There's the way the song starts in our head, the way it first comes out, the many rewrites, and the various arrangements it takes before it's finally recorded. And even then, if that song becomes a standard piece in your repertoire, it can change forms through concerts, recordings, and covers.
To help illustrate this point, I thought we would look at our Easter song,
There's A Light At The End Of The Tomb.
Gerald was inspired to write this song last year, when a church staff member brought this image to an Easter planning meeting:
The twist on the classic "light at the end of the tunnel" hit him immediately. In finding the idea, Gerald writes, "Substituting the word 'tomb,' in the oft used phrase, for the word "tunnel" gave it a deep feeling of possibility… the sense that after the darkest of times that there is an ending and a mercy and grace in this life and the next."

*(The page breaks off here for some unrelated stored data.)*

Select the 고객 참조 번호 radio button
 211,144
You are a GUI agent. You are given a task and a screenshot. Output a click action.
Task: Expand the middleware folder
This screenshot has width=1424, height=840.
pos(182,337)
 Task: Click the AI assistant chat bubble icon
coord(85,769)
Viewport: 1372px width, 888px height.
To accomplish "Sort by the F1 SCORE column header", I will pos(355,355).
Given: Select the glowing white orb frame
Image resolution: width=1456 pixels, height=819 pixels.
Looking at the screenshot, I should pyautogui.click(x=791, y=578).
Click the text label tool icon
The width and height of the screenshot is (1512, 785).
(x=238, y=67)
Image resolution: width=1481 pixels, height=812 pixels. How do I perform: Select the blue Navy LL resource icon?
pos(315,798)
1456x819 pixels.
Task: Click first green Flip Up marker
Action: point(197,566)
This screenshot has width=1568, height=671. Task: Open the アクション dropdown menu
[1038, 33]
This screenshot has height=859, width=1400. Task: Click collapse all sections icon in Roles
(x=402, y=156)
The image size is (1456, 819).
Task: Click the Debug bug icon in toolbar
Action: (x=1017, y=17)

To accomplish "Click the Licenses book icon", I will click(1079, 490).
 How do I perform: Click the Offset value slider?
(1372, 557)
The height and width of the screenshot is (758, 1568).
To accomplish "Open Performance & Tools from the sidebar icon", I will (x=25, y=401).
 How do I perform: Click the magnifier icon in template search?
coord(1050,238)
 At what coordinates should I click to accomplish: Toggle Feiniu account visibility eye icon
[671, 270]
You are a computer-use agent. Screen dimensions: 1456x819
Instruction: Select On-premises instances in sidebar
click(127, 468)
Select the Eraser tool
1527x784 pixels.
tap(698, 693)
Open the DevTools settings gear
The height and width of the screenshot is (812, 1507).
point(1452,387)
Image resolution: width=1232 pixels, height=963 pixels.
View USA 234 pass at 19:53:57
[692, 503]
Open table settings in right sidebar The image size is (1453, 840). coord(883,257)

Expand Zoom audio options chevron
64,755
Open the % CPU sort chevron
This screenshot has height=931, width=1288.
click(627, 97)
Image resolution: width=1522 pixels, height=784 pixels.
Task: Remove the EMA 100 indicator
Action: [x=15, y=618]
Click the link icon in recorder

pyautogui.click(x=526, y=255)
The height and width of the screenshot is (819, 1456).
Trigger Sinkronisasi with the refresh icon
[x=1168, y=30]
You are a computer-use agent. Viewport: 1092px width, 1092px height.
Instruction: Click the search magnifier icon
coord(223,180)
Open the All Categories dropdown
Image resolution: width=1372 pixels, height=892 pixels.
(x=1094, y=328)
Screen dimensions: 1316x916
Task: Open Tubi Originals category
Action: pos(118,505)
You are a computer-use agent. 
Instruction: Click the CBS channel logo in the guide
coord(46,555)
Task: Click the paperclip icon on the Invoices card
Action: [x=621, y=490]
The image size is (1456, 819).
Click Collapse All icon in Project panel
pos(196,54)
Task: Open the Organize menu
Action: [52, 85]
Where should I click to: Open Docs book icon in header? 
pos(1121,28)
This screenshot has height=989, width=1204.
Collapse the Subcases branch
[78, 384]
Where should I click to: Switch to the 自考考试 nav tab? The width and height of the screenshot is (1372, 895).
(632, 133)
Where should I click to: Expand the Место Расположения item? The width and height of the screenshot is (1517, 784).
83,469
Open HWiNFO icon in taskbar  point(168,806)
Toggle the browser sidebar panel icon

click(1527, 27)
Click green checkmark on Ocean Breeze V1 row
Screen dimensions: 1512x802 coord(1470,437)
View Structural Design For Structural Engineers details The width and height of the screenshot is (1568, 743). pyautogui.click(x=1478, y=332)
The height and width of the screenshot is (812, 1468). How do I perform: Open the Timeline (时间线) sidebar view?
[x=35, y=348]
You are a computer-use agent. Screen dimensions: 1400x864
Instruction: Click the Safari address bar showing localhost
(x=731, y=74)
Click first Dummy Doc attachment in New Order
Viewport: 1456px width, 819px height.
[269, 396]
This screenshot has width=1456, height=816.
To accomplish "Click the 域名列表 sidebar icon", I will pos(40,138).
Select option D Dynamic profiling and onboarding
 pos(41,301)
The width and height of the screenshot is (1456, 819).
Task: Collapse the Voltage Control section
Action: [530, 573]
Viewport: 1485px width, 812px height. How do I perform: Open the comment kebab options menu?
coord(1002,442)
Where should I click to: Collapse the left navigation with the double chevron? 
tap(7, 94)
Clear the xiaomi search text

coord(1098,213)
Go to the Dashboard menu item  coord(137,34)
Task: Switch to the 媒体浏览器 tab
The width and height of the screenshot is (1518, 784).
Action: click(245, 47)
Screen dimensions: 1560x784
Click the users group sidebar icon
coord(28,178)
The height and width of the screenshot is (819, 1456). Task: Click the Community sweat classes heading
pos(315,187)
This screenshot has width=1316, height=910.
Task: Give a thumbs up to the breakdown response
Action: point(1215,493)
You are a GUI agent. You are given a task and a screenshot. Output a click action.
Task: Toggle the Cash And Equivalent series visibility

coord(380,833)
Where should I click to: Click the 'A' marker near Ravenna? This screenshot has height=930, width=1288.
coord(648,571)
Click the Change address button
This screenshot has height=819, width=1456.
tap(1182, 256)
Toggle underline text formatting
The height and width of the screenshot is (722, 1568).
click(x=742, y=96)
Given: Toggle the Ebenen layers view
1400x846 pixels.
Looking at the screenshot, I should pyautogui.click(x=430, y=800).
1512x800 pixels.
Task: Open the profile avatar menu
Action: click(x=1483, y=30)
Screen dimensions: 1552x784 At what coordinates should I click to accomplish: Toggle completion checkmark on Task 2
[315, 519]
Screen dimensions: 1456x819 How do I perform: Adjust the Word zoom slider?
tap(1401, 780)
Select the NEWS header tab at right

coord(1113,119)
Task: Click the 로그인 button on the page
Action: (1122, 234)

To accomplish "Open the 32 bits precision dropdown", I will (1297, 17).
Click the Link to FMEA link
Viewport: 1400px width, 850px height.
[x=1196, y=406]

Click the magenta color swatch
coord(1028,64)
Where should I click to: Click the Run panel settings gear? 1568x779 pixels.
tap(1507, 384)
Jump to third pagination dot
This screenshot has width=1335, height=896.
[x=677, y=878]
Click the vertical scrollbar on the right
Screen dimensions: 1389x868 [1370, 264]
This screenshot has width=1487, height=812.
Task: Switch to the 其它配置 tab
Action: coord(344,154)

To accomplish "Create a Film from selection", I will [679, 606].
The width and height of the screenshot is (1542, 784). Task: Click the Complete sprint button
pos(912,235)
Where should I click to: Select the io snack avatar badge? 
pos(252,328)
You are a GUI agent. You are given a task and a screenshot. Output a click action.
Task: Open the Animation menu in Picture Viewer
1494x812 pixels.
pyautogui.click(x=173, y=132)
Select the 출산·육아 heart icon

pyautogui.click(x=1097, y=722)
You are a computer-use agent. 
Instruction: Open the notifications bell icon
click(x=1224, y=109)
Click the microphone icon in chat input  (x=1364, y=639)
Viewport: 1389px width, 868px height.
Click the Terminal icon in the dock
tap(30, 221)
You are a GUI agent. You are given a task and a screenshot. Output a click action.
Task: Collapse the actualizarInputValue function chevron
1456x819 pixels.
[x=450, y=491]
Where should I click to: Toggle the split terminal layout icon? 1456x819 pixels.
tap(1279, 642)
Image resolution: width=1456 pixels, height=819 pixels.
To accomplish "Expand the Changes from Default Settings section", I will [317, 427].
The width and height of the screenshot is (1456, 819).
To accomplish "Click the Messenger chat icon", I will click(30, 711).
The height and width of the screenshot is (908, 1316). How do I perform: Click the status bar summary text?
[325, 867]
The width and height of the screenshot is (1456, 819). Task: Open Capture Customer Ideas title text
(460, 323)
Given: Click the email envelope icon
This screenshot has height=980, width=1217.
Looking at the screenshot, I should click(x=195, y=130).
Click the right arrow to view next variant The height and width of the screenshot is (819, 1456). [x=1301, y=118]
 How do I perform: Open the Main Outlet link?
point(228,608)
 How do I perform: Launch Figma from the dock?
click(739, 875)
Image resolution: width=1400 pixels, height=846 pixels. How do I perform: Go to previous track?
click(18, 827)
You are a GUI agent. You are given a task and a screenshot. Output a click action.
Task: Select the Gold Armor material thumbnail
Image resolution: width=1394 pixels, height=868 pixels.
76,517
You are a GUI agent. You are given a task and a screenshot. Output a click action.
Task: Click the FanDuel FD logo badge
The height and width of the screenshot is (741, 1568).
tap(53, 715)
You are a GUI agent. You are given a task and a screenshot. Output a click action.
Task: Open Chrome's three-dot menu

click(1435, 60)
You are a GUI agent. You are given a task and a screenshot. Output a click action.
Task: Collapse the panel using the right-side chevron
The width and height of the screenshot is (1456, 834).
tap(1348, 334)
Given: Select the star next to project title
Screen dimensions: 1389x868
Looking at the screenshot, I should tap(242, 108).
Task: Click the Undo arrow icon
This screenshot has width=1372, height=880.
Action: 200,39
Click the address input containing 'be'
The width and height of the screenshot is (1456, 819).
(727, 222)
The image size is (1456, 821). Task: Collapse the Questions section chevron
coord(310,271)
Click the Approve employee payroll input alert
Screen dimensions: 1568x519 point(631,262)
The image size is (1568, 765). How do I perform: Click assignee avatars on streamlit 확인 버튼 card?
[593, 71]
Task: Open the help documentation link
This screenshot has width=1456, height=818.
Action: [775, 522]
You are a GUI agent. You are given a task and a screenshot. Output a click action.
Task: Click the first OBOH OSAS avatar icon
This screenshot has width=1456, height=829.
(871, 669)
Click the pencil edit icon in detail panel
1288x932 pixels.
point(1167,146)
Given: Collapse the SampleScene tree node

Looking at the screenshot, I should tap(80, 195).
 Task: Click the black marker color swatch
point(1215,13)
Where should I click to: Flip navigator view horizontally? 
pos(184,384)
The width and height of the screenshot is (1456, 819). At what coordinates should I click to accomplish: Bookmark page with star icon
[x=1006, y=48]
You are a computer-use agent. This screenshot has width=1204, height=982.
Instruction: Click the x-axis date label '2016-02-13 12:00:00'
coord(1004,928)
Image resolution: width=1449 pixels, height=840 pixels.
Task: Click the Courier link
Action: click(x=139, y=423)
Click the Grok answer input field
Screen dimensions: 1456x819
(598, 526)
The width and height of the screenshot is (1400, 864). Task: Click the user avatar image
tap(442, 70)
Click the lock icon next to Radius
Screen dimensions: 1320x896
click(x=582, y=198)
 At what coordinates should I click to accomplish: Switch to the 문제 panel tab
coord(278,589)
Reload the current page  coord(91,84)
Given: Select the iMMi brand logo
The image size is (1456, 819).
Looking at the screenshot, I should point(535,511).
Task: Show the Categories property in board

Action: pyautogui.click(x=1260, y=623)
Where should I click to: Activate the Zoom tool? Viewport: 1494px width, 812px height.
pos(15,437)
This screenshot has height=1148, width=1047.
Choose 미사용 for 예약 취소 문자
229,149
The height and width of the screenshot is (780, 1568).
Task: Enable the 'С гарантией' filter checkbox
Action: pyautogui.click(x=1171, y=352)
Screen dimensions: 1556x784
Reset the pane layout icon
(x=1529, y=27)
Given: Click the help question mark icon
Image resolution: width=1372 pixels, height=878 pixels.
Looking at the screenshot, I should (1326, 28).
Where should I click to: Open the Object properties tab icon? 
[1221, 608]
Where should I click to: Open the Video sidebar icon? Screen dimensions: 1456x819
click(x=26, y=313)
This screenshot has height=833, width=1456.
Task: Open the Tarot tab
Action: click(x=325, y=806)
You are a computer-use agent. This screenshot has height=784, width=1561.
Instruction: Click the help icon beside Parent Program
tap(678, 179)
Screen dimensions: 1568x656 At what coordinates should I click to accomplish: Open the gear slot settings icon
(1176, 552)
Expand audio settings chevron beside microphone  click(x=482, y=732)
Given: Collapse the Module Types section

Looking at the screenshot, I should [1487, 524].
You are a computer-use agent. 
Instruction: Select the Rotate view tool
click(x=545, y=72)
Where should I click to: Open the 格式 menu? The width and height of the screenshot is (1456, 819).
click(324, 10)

From there, we began writing, as Gerald shared with us last year. We knew we had only a few weeks to both write the song and prepare its performance for two Easter services.
We decided to each take a solo verse, and sing harmony on the chorus and bridge section. Gerald wrote the first verse and I wrote the second, so our original plan was to sing the verse we each wrote. But as we rehearsed, we each felt drawn to the opposite verses, so we ended up singing each other's writing - an unusual choice for us.
It was written on guitar, so we knew that would be the central instrument. We debated scoring it for the band and choir, but time was working against us. Still, this is Easter, and a big song, so to help give us a larger performance, we added in a few extra singers to give us full 4-part harmony on the chorus. We had vocal echoes during the boisterous "Let there be light" section. After singing the huge choruses, we brought it down to a gentle, reverent ending.
And that was the debut.
But where has the song gone from there?
We now sing There's A Light At The End Of The Tomb at the end of every concert. Singing it so often, we've made tweaks in the arrangement to help us better communicate the story and emotion of the song.
In this video, recorded during our St. Andrews Musical Residency this winter, you can hear how we've removed the echoes to give "Let there be light" a more deliberate and declamatory presence. We've also changed the gentle ending to a victorious, harmonic cry. We felt this better carried the passion of the song right to the final note.
"There's a Light At The End Of The Tomb"
As performed on Artisans, CHCO-TV
In recent performances, we've made yet another change: we now sing the verses we wrote! Gerald sings the opening verse about the tomb, and I sing Mary's story in the second verse. Technically, we could sing either one, but for us, we feel there's a better balance of the voices with the current arrangement.
Next month, we'll go into the studio to start working on our new CD! There's A Light At The End Of the Tomb will be one of the biggest tracks. Gerald's guitar will still be central, but we want a triumphant full band sound. We'll debate adding more harmony to the chorus to give it a choral quality. And we'll be open to the ideas of our producer and musicians - who knows what their creativity will bring to the song?
I love that songs are living, breathing pieces of creation. They can stretch and change as our circumstances, talents, and creativity shift and grow. We're constantly revisiting our songs to tweak a lyric, add a new harmony line, or find a new instrumental riff. We want to keep our music interesting, but more than that, we want every word and note to expressively serve the message of the song.